抜粋本文 ▸
──────
不登校、いいじゃないか

不登校の生徒は全てが全てとは言わないが、総じて成熟したタイプの生徒が多いと私は見ている。

言い方を代えると「大人びた」「老成した」という表現で良いだろう。この、年齢に沿わない大人っぽさが、学校にいてその生徒自身に違和感を持たせる。自分の波長と周囲の同学年の子たちとの波長が一致せず、なんとなく冷めた感覚で「こいつらガキだな」という思いも出てくるのかもしれない。

ただ年齢的に、そういう自分がとても正しいとは思えない自信のなさも手伝って、学校がつまらない、友達と合わない、といった不調を訴え、何か生徒間でのトラブルが起きてしまえばそれが決定打となって不登校になってしまう。

不登校になる生徒は、その原因を尋ねると「人間関係がうまくいかなくて」「部活でトラブルがあって」と答える場合が多い。実際にそれを原因認定されてしまうことが多いが、私はこれはきっかけに過ぎないと考えている。老衰のお年寄りが死因に心不全や呼吸不全と書かれることがある。これは心不全や呼吸不全が死に至る直接のきっかけであって、その原因は単なる老衰だろう、というのと同じことだ。

不登校の場合、国府台病院のような児童精神科のある医療機関で受診して薬を処方してもらうケースも少なくないが、「そういうことじゃないんだよな」という例を私はいくつも見てきた。不登校は病気ではない。
──────
ピクセル座標グラウンディングデータ
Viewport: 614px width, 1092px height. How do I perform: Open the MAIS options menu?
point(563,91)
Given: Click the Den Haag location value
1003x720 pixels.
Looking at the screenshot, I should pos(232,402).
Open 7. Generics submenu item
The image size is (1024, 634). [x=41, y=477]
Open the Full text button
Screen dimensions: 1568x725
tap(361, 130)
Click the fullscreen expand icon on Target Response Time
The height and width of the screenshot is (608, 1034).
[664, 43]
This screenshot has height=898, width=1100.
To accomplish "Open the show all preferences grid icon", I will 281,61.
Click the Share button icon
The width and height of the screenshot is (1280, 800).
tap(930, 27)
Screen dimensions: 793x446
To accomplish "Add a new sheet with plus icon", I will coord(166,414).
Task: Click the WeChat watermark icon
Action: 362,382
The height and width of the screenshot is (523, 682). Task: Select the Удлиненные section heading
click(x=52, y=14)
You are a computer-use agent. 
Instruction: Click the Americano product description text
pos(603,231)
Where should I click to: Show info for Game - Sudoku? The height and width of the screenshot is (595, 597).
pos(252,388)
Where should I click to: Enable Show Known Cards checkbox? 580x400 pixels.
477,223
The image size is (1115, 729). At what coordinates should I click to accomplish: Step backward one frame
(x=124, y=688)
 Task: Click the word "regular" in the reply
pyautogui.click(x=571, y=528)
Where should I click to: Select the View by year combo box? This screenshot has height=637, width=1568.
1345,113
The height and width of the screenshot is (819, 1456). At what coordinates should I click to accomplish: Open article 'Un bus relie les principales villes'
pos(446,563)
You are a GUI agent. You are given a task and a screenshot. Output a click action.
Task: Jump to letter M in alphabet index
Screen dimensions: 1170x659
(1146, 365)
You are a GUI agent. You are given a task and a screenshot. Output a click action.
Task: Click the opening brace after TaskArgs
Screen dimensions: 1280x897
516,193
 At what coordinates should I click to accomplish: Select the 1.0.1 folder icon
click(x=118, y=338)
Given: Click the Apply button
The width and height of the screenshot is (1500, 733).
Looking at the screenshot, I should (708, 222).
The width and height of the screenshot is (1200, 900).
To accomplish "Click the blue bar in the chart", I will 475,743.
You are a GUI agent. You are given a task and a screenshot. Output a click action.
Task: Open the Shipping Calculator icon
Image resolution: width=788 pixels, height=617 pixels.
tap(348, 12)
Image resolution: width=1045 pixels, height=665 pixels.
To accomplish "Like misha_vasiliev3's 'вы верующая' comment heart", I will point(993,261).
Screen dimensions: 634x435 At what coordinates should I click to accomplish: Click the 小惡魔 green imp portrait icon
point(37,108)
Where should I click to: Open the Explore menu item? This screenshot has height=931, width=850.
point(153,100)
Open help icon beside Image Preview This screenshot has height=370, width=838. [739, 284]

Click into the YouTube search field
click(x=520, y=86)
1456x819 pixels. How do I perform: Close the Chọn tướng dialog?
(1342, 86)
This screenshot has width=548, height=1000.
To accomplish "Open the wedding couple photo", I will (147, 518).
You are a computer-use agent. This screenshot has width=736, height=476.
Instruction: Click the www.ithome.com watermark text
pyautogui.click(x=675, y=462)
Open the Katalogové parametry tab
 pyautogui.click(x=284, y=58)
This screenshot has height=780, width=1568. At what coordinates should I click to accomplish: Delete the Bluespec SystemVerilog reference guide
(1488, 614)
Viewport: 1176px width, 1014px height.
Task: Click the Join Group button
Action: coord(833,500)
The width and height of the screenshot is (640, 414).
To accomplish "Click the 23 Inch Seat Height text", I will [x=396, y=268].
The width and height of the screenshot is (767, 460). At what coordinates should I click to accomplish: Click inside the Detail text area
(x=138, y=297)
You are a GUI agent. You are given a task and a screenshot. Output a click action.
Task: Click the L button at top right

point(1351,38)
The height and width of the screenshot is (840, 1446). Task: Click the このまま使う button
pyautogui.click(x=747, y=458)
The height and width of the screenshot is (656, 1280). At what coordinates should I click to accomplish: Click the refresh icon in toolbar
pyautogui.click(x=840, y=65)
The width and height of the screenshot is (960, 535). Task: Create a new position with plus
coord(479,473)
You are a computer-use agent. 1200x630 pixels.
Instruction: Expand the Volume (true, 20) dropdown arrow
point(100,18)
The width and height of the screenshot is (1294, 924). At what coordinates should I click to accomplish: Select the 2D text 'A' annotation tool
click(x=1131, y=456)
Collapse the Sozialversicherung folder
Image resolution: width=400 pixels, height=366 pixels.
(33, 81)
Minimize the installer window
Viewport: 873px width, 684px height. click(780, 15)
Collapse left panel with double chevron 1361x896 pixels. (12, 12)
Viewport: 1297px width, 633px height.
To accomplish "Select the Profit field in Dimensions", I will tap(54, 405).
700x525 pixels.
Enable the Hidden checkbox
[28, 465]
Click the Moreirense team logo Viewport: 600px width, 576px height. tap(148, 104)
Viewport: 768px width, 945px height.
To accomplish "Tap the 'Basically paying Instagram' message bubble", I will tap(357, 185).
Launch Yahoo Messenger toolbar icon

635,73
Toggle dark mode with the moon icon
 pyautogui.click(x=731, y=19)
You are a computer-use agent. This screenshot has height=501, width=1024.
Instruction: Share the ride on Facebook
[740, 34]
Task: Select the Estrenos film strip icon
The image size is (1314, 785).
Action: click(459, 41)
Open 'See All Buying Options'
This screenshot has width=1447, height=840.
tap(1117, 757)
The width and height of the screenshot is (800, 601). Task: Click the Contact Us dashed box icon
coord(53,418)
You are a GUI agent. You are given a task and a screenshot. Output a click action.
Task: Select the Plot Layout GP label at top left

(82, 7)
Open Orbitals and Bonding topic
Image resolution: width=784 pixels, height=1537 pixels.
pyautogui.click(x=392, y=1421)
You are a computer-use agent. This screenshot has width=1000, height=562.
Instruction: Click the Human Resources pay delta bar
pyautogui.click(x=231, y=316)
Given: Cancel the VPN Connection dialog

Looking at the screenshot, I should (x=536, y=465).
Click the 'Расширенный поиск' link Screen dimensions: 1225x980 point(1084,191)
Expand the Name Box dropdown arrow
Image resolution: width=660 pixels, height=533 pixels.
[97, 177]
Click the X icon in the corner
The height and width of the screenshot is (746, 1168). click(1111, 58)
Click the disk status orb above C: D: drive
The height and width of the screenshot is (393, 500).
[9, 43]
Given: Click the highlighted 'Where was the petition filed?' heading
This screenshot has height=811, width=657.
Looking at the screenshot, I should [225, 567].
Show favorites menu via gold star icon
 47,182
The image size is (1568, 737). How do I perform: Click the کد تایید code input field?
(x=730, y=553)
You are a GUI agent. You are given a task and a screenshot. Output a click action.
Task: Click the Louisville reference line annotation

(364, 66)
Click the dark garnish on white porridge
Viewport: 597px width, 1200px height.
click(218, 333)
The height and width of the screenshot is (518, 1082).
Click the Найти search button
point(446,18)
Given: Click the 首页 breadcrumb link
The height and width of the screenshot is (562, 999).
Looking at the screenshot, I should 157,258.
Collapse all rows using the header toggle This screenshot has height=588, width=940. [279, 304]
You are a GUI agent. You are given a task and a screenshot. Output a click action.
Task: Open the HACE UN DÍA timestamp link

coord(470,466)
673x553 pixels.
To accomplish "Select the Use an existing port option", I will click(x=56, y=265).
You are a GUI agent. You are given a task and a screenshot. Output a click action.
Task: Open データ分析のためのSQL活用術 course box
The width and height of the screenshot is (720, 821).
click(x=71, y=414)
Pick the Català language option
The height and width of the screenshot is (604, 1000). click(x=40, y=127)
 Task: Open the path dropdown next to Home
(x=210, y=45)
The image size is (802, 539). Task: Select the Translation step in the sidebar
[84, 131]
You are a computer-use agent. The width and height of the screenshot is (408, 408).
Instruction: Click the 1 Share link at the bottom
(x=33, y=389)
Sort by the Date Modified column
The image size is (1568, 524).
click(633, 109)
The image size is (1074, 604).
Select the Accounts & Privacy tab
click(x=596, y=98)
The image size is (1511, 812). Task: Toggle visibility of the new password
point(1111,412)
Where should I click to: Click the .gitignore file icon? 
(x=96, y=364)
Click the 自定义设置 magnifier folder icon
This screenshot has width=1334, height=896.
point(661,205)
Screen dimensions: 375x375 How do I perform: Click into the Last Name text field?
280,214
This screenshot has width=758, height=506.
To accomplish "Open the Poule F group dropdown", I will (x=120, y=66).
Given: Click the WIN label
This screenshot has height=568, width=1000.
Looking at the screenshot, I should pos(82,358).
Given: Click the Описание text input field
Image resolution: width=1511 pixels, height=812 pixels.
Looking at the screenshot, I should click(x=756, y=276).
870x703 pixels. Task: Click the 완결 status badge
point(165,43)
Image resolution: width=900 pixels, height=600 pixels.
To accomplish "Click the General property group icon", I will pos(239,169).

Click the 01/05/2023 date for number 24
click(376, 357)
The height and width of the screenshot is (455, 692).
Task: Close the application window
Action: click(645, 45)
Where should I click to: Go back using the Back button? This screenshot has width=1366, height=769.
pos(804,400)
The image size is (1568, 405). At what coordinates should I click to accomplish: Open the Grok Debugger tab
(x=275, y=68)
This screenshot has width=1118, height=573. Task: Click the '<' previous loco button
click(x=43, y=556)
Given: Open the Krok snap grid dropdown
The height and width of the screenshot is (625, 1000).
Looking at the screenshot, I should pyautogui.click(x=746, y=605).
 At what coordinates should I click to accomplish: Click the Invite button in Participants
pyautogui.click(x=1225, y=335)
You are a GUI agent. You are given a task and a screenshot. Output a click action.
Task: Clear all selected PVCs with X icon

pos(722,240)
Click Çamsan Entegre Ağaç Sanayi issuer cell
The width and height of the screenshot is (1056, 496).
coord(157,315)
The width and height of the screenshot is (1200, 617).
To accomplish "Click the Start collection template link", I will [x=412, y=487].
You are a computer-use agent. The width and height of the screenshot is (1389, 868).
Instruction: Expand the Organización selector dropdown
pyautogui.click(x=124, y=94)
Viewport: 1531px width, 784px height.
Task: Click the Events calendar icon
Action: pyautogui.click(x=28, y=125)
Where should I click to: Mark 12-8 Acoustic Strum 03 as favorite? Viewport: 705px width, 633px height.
──────
課題の目的 ▸
不登校についての本文を、最後の文のあとから書き継いでください。 一覧は、不登校についての本文とは別の資料です。

解答欄 ▸
塾としての解決策はただ一つ。その生徒を一人前の人間として、自分と対等の人格として向かい合うことだけだ。その生徒を子供扱いして見下したり、病気扱いするようなことは愚の骨頂である。その生徒は(完全ではなくても)一人前の成熟した精神を生まれながらにして持ってしまっただけで、そこに肉体という器が追いついていないだけだ。彼らは子供時代に自分が子供であることに苦しむが、これは高校、成人と肉体年齢が上がることによって解消されていく。

むしろ、成熟しているからこそ社会を見つめる視点も比較的しっかりしているので、自分の適性を踏まえて早々に進路を見出すことも多い。その生徒の人格を、完成された大人の人格として認め、その上で不足している知識、技能、教養を伝えていけばよい。私はむしろ、不登校の生徒に出会うのがとても楽しみである。